DIRECTIONS
Extract every line of the listing below that contains the string "input".

[A run of listing records]
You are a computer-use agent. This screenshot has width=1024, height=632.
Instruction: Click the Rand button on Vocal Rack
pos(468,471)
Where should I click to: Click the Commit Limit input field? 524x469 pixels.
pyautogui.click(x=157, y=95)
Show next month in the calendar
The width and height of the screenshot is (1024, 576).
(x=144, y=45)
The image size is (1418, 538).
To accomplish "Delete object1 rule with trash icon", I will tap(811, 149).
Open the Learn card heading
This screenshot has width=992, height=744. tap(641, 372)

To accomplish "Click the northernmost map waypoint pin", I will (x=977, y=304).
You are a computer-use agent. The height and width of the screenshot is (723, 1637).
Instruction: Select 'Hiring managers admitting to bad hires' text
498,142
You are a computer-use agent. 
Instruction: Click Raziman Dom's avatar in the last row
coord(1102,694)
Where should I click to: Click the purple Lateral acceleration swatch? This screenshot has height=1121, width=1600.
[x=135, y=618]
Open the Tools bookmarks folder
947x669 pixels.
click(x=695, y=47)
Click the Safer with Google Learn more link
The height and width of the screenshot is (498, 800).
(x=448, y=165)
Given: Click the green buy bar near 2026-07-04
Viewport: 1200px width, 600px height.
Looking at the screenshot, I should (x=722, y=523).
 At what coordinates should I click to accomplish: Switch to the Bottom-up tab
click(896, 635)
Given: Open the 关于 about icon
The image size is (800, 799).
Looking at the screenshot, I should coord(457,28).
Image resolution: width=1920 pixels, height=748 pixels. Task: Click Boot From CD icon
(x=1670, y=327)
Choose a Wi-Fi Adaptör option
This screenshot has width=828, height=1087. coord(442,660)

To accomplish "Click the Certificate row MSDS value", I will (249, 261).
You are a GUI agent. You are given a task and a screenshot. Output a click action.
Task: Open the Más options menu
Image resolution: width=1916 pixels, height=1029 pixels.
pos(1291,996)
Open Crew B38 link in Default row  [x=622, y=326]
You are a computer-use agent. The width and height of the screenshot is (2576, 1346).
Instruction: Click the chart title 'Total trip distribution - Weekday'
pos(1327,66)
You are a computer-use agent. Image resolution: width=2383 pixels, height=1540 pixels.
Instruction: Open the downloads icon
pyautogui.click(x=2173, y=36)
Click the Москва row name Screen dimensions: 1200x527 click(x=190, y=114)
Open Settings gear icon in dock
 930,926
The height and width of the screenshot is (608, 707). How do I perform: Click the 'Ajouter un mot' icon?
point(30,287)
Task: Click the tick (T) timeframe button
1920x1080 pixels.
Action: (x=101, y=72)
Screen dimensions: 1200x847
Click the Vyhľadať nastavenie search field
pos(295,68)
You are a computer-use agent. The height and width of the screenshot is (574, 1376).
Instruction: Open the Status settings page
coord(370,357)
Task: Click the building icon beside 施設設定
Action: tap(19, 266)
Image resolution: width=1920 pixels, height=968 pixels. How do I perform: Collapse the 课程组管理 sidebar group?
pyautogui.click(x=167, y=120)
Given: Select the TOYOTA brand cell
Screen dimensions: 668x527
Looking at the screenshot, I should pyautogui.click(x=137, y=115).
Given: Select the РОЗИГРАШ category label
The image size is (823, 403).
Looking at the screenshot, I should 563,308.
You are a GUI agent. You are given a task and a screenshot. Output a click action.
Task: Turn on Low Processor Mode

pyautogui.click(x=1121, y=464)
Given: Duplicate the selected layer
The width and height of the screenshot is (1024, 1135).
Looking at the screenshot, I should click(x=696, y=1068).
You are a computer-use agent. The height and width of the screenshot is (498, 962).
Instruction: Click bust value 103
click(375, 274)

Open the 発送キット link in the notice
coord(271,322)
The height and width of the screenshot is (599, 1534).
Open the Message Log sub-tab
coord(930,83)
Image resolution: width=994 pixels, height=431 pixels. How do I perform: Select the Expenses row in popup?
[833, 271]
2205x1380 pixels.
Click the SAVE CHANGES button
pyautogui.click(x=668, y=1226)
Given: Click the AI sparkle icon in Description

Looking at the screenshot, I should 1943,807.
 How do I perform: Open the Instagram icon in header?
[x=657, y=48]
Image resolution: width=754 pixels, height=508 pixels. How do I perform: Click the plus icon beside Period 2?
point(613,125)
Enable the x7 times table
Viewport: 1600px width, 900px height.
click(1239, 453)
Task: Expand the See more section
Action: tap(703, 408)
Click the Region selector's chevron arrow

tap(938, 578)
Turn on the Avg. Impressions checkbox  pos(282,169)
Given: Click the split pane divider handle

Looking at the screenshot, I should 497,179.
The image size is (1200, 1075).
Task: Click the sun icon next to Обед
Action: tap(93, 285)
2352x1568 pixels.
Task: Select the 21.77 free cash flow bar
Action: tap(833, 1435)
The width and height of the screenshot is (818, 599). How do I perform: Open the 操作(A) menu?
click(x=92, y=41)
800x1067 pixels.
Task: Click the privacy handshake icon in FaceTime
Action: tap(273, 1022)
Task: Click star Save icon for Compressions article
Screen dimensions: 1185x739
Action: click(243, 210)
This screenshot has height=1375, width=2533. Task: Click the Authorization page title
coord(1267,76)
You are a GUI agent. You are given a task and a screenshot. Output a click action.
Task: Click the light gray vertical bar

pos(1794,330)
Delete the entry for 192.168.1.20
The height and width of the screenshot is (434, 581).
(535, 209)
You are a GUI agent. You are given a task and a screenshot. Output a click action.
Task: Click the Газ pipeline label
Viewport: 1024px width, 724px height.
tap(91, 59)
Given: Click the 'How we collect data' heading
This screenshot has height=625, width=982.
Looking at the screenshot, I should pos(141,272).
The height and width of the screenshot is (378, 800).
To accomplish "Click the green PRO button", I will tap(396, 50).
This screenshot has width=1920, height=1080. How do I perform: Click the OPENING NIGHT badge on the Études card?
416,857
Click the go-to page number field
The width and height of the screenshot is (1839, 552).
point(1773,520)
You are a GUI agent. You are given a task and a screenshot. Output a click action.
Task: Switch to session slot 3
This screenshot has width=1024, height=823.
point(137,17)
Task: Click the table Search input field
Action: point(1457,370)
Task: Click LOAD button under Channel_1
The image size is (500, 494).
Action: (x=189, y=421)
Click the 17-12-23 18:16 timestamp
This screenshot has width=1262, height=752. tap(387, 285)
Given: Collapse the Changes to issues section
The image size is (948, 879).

THE RESULT
Where should I click to: Click the Commit Limit input field? 524x469 pixels.
Task: Click the table Search input field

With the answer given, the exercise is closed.